→ EXERCISE DESCRIPTION:
Please return each record below exactly, with nothing left out.

→ RECORDED DATA:
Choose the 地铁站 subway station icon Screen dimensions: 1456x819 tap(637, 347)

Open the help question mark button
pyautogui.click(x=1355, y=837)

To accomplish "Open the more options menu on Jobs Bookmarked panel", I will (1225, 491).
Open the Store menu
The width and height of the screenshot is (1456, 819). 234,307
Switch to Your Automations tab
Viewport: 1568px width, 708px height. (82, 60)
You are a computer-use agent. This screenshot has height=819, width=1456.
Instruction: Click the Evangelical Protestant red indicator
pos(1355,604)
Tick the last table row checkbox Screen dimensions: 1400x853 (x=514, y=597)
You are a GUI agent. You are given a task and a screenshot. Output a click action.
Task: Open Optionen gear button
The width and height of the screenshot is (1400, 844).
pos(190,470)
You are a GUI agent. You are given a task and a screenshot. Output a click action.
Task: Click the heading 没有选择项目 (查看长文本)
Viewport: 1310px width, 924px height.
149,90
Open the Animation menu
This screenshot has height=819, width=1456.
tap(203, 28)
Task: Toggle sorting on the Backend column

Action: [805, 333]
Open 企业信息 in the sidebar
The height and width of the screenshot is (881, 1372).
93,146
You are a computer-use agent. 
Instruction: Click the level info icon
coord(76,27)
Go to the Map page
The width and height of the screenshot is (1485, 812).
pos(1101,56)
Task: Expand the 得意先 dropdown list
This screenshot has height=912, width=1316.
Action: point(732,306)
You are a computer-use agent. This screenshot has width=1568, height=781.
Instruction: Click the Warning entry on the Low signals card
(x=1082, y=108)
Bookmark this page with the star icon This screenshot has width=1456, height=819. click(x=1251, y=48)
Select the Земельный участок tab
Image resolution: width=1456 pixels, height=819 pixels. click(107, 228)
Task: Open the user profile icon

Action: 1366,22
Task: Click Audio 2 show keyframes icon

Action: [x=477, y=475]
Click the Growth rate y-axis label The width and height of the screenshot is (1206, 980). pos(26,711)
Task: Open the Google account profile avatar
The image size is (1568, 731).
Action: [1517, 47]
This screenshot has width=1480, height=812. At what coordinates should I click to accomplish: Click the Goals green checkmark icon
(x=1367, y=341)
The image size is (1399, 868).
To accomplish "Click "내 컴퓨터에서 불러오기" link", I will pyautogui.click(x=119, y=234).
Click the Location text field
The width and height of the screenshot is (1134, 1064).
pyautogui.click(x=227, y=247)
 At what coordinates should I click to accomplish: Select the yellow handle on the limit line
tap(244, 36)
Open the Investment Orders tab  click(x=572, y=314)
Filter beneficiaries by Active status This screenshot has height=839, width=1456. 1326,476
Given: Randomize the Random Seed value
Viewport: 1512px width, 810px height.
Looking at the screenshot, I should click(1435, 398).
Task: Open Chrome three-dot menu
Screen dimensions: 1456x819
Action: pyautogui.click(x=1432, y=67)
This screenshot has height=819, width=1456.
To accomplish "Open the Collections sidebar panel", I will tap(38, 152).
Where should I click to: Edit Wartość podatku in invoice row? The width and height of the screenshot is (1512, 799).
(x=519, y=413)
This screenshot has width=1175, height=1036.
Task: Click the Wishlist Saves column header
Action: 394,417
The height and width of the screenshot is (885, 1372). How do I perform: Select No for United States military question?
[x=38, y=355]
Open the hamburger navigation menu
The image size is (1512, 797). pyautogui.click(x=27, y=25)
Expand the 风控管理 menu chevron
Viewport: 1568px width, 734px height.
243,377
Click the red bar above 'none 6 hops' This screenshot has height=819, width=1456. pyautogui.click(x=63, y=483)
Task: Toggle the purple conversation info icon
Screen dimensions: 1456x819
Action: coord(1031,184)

→ FINISHED EXERCISE:
Choose the 地铁站 subway station icon Screen dimensions: 1456x819 tap(637, 347)

Open the help question mark button
pyautogui.click(x=1355, y=837)

To accomplish "Open the more options menu on Jobs Bookmarked panel", I will (1225, 491).
Open the Store menu
The width and height of the screenshot is (1456, 819). 234,307
Switch to Your Automations tab
Viewport: 1568px width, 708px height. (82, 60)
You are a computer-use agent. This screenshot has height=819, width=1456.
Instruction: Click the Evangelical Protestant red indicator
pos(1355,604)
Tick the last table row checkbox Screen dimensions: 1400x853 (x=514, y=597)
You are a GUI agent. You are given a task and a screenshot. Output a click action.
Task: Open Optionen gear button
The width and height of the screenshot is (1400, 844).
pos(190,470)
You are a GUI agent. You are given a task and a screenshot. Output a click action.
Task: Click the heading 没有选择项目 (查看长文本)
Viewport: 1310px width, 924px height.
149,90
Open the Animation menu
This screenshot has height=819, width=1456.
tap(203, 28)
Task: Toggle sorting on the Backend column

Action: [805, 333]
Open 企业信息 in the sidebar
The height and width of the screenshot is (881, 1372).
93,146
You are a computer-use agent. 
Instruction: Click the level info icon
coord(76,27)
Go to the Map page
The width and height of the screenshot is (1485, 812).
pos(1101,56)
Task: Expand the 得意先 dropdown list
This screenshot has height=912, width=1316.
Action: point(732,306)
You are a computer-use agent. This screenshot has width=1568, height=781.
Instruction: Click the Warning entry on the Low signals card
(x=1082, y=108)
Bookmark this page with the star icon This screenshot has width=1456, height=819. click(x=1251, y=48)
Select the Земельный участок tab
Image resolution: width=1456 pixels, height=819 pixels. click(107, 228)
Task: Open the user profile icon

Action: 1366,22
Task: Click Audio 2 show keyframes icon

Action: [x=477, y=475]
Click the Growth rate y-axis label The width and height of the screenshot is (1206, 980). pos(26,711)
Task: Open the Google account profile avatar
The image size is (1568, 731).
Action: [1517, 47]
This screenshot has width=1480, height=812. At what coordinates should I click to accomplish: Click the Goals green checkmark icon
(x=1367, y=341)
The image size is (1399, 868).
To accomplish "Click "내 컴퓨터에서 불러오기" link", I will pyautogui.click(x=119, y=234).
Click the Location text field
The width and height of the screenshot is (1134, 1064).
pyautogui.click(x=227, y=247)
 At what coordinates should I click to accomplish: Select the yellow handle on the limit line
tap(244, 36)
Open the Investment Orders tab  click(x=572, y=314)
Filter beneficiaries by Active status This screenshot has height=839, width=1456. 1326,476
Given: Randomize the Random Seed value
Viewport: 1512px width, 810px height.
Looking at the screenshot, I should click(1435, 398).
Task: Open Chrome three-dot menu
Screen dimensions: 1456x819
Action: pyautogui.click(x=1432, y=67)
This screenshot has height=819, width=1456.
To accomplish "Open the Collections sidebar panel", I will tap(38, 152).
Where should I click to: Edit Wartość podatku in invoice row? The width and height of the screenshot is (1512, 799).
(x=519, y=413)
This screenshot has width=1175, height=1036.
Task: Click the Wishlist Saves column header
Action: 394,417
The height and width of the screenshot is (885, 1372). How do I perform: Select No for United States military question?
[x=38, y=355]
Open the hamburger navigation menu
The image size is (1512, 797). pyautogui.click(x=27, y=25)
Expand the 风控管理 menu chevron
Viewport: 1568px width, 734px height.
243,377
Click the red bar above 'none 6 hops' This screenshot has height=819, width=1456. pyautogui.click(x=63, y=483)
Task: Toggle the purple conversation info icon
Screen dimensions: 1456x819
Action: coord(1031,184)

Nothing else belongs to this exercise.